From BusinessWeek.com:
Brazil, the New Oil Superpower
State-run Petrobras' "monstrous" new oil find has wide-ranging implications for the South American country, the oil majors, oil services providers, and beyond
by Joshua Schneyer
In a recent radio broadcast, Brazil's President Luiz Inácio Lula da Silva said he's convinced a "higher power" has taken a shining to Brazil. That, he said, might explain the providence of state-run oil company Petrobras (PBR), whose colossal new oil discovery could transform Brazil from a barely self-sufficient producer into a major crude exporter.
Petrobras announced Nov. 8 it has found between 5 billion and 8 billion barrels of light oil and gas at the Tupi field, 155 miles offshore southern Brazil in an area it shares with Britain's BG Group and Portugal's Galp Energy. Tupi is the world's biggest oil find since a 12 billion-barrel Kazakh field was discovered in 2000, and the largest ever in deep waters. Perhaps more important, Petrobras believes Tupi may be Brazil's first of several new "elephants," an industry term for outsize fields of more than 1 billion barrels.
Initially, Tupi will produce about 100,000 barrels a day but may ramp up to as much as 1 million before 2020—more than the biggest U.S. field in Alaska's Prudhoe Bay, says Hugo Repsold, Petrobras' exploration and production strategy manager. "It's monstrous," says Matthew Shaw, a Latin America energy analyst at consultant Wood Mackenzie in London.
Blocking Private Companies
Given the discovery's magnitude, Tupi already is changing how Brazilians think about their oil riches. It even tempts the kind of oil nationalism that has prompted Venezuelan President Hugo Chávez to expropriate oil reserves and production infrastructure in Venezuela from oil majors ExxonMobil (XOM) and Chevron (CVX).
Indeed, a day after Petrobras announced the Tupi discovery, Brazil said it would remove 41 oil exploration blocks, located near Tupi, from an upcoming auction of potential oil fields open to private oil companies. Brazil still plans to offer 271 blocks for bidding, however, the government said it's reanalyzing whether, and how, to share Brazil's new oil riches with private companies, after a decade of relatively open concessions.
Brazilian oil regulator ANP says it's drafting a new oil bill to present to congress that would change energy laws, perhaps limiting the role of private companies in Brazil's subsalt. Additionally, Lula says Brazil should join OPEC once Petrobras begins oil output from Tupi, around 2011.
"This looks to have triggered a major debate about the role of state vs. private oil companies here," says Sophie Aldebert, a director at Cambridge Energy Research Associates. "But Brazil is going to want to continue working with private companies."
Rest of article is here.
This has plenty of ramifications. First of all, this is yet another country in this hemisphere with oil, but not tied to the United States.It's not as hostile as Venezuela, but it's far from being a lackey of the USA. Second, this could be a true financial boom to Brazil, who weaned itself off of depending upon foreign oil awhile ago.
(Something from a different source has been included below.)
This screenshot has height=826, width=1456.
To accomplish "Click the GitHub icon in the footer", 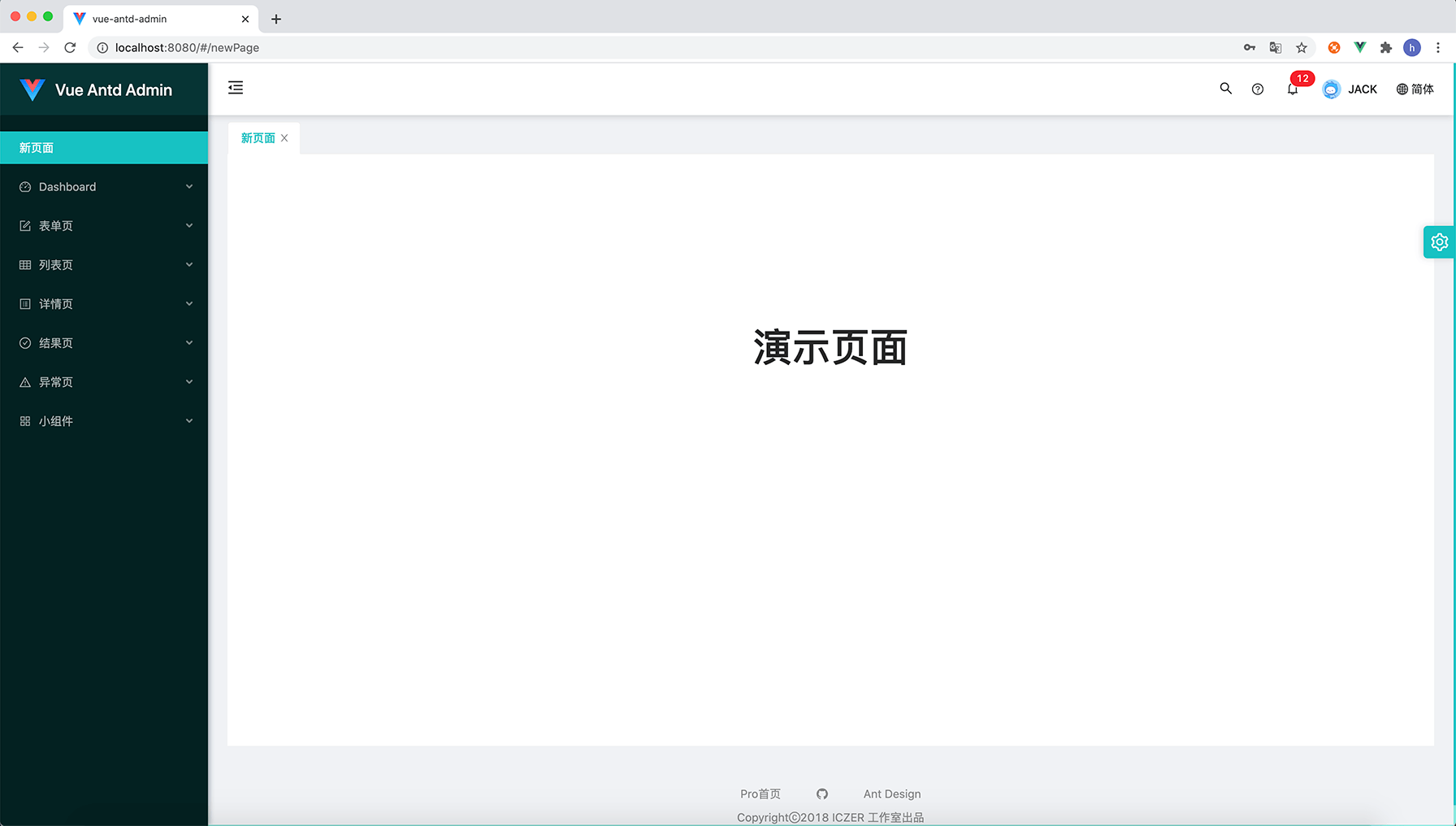I will 821,793.
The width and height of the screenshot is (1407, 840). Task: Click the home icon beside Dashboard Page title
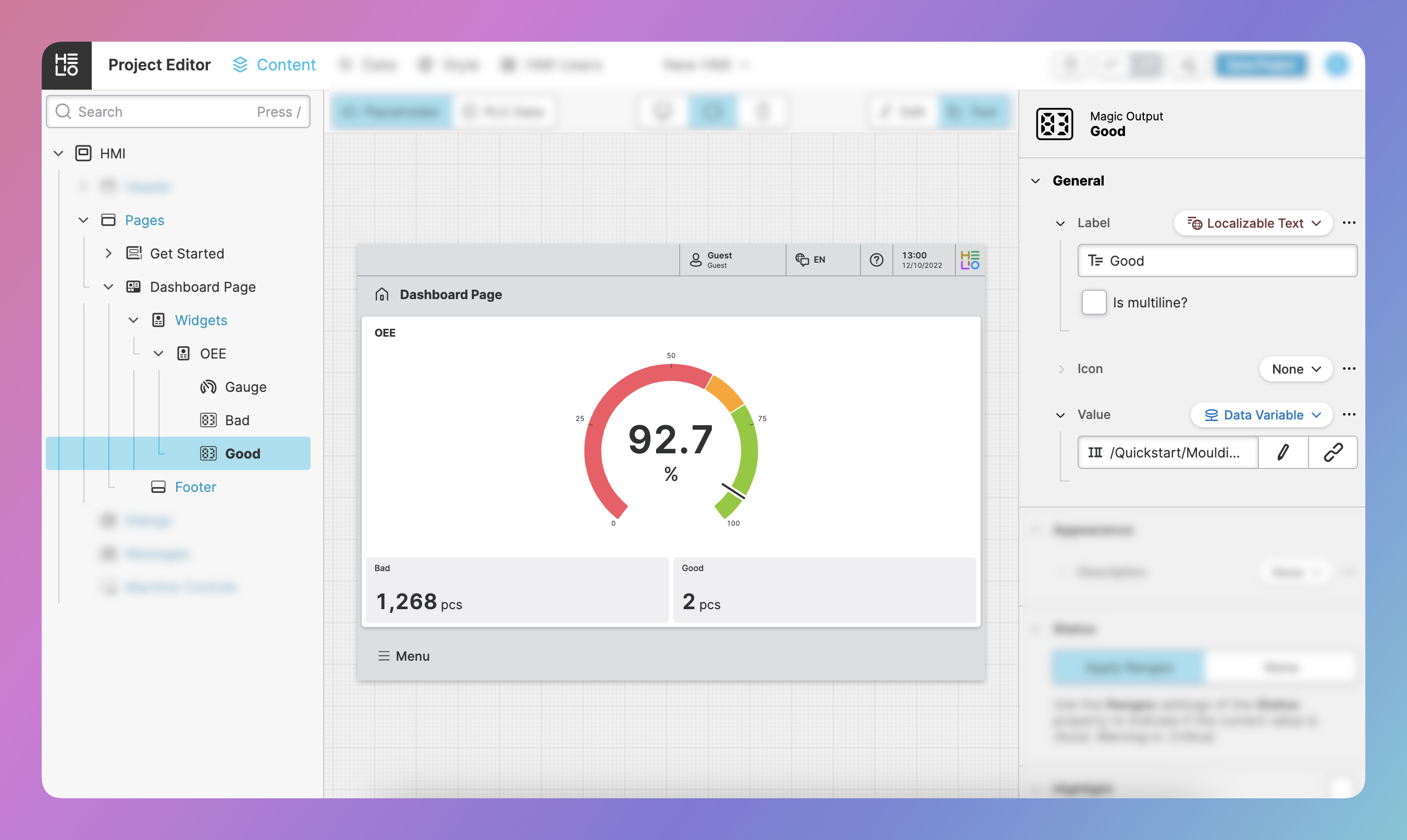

I bet most folks don't know that Brazil fuels its cars mostly with SUGAR. So, the oil that they produce doesn't have to be consumed by its people - they can sell it to others, making more money for Brazil. Brazil's economy is already diversified, so it's not dependent upon oil being a one trick pony economy.
1 comment:
rikyrah:
Typically "fair traders" (and I assume that you are one of them) are critical of "government owned" entities that American firms are forced to compete with. I was catching up on my reading of the stack of Wall Street Journals that I have (the capitalist that I am) and I saw a story on Venezuela's state run oil company and their ownership of Citgo.
It seems that Mr. Chavez is taking the profits made in America and sending it back home. Where as the American oil companies are attacked for their great profits, Citgo is praised for doing the same. The key distinction is that Citgo is sending the money back to its one and only stock holder - the Venezuelan government.
What I find interesting though is that while it is true that Chavez is using these billions to fund government social programs that benefit the poor of his country, for some reason vast Americans FAIL to realize that American corporations ALSO "send their profits to the poor" EXCEPT THEY ARE NOT POOR because the entire American system of capitalism makes them UNPOOR. There are literally millions of people who are employees, share holders, pension holders and 401k holders that have their money invested in the American oil companies as ALL OF THEM globally take money from the oil consumer into the corporate coffers.
I am only puzzled why it is that the American oil companies are attacked?
Doesn't the oil find in Brazil increase "Global Warming" by bringing more carbon based fuel to the market? Surely THIS is not eco-friendly.